Once everything checks out and the buyer agrees to pay into the supplier’s Pivo account, Pivo then disburses the loan. In partnership with Providus Bank, Pivo provides its customers with a business account that facilitates remittance. So, after the money lands in the supplier’s Pivo account, the startup takes its dues. 

All these checks and assessments help Pivo to finance only creditworthy customers and less-risky transactions. 

“We’re able to ensure 98% recovery on every single capital we deploy to our customers,” Amadi-Emina told TechCabal.

Amadi-Emina also mentioned that the average capital requests they’ve received  per customer is about $10,000. And while they cater for credits within the range of $5,000 from the company’s balance sheet, requests above $5,000 are passed to their credit partners. 

Growth and traction

For now, the startup is still building in a stealth mode and according to the CEO Amadi-Emina, Pivo currently has about 250 direct SMEs customers and 5 ecosystem leads, which are the larger corporations that Pivo serve the SMEs within their value chain through embedded finance. Each ecosystem lead is reported to have about 500 to 1,000 SMEs. 

The startup lists some of the top logistic companies in Africa as its ecosystem lead customers including Jetstream Africa, SabiRoad, Vee Logistics, and MVx.

On the side of its loan book, the co-founders said they have disbursed $1 million worth of credit out of over $2 million worth of applications that they have received since launch. 

The company makes money from the interest charged on the credit disbursed, management fees, and the one-off charges from account creation. Akwiwu believes that as they continue to add more offerings, they will have more sources of revenue.

The startup has also raised a 6-figure preseed from Microtraction, FirstCheck Africa, Ventures Platform, Mercy Corps Venture, Rally Cap Ventures, Metis Capital Partner, Bold Angel Fund, and recently just got into the ODX accelerator programme where it’s entitled to $125,000 for a 7% equity stake.

What does the future hold?

For Akwiwu and Amadi-Emma, the roadmap is clear and they already have new products that will help them become a full-fledged neobank for trade in the works. For example, products like Invoice Factoring and Pivo Plus, which includes insurance and corporate compliance offerings, are already in the testing phase. 

The company is currently only operational in Nigeria with the plan to expand into Ghana before the end of the year. 

The competition in the credit market in Africa is heating up and it’s good for SMEs. While there are new upstarts springing up to provide credit for businesses, the bigger ones are also making a fray into the scene.
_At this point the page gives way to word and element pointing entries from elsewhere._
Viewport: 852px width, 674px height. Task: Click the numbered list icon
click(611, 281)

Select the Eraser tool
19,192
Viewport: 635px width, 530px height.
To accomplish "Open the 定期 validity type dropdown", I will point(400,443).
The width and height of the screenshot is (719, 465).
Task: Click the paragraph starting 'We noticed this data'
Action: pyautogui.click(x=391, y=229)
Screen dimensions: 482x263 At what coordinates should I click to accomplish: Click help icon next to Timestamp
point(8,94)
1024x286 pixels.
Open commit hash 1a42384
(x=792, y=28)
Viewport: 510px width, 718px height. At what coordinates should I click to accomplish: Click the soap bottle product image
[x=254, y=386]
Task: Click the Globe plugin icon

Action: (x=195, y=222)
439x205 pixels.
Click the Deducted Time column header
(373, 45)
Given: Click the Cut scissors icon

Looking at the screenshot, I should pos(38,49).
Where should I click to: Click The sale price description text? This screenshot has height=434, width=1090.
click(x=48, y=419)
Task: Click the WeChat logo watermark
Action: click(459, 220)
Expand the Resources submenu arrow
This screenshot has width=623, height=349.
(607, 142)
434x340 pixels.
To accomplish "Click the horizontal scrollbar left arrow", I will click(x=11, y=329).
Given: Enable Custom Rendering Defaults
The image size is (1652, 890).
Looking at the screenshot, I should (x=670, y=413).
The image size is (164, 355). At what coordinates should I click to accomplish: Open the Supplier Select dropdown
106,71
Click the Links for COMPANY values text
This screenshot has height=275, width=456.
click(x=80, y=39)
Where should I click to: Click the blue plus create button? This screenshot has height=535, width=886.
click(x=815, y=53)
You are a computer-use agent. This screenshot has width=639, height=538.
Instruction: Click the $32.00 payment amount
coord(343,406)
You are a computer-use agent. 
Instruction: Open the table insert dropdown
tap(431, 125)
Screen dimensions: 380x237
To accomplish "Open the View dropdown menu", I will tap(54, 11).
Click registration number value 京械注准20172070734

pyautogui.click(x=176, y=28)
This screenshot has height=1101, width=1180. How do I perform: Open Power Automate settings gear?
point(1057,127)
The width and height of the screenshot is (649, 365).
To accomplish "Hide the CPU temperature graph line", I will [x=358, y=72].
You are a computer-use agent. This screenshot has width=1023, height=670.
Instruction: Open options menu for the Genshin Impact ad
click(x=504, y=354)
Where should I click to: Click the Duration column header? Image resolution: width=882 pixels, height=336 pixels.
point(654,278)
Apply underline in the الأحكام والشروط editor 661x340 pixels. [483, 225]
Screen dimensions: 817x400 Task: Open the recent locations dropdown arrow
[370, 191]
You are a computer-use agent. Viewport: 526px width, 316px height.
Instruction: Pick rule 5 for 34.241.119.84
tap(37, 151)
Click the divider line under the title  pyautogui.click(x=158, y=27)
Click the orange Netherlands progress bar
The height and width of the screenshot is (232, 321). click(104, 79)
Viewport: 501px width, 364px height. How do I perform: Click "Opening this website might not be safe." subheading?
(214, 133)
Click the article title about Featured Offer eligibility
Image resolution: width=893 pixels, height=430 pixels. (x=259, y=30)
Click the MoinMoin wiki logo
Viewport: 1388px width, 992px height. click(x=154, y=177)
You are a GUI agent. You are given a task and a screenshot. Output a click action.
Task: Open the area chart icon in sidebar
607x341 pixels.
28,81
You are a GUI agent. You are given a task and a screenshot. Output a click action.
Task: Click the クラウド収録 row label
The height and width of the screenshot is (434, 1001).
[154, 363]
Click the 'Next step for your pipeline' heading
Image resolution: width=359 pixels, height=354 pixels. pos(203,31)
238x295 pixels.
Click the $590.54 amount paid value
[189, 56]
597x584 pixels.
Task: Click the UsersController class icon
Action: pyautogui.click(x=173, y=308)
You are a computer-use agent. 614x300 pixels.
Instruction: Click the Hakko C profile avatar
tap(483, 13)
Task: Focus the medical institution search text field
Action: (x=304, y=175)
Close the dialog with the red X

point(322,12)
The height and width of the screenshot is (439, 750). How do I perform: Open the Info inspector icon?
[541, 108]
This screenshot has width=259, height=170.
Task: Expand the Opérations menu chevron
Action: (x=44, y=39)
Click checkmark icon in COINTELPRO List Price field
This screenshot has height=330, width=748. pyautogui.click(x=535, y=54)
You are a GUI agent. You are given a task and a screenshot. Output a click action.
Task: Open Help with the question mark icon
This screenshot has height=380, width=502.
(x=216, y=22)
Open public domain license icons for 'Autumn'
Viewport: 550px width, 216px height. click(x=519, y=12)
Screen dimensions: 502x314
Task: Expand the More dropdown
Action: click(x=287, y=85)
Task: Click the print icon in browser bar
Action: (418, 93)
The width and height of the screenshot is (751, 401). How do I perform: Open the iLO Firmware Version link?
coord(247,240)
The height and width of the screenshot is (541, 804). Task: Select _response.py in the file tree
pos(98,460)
For instance, Flutterwave, the unicorn fintech, has joined the credit space with the recent announcement of Flutterwave Capital. 

While other startups like Payhippo, Lendigo, Float, and even Brass have successfully built a digital financial institution that provides credit for African SMEs, Pivo is the only one playing strictly in the supply chain sector, at least that we know of at the moment. 

Editor’s Note: The total worth of disbursed credit has been changed from $980,000 to $1 million. Between the time we interviewed the founders and the date this article was published, Pivo disbursed another $20,000 in credit.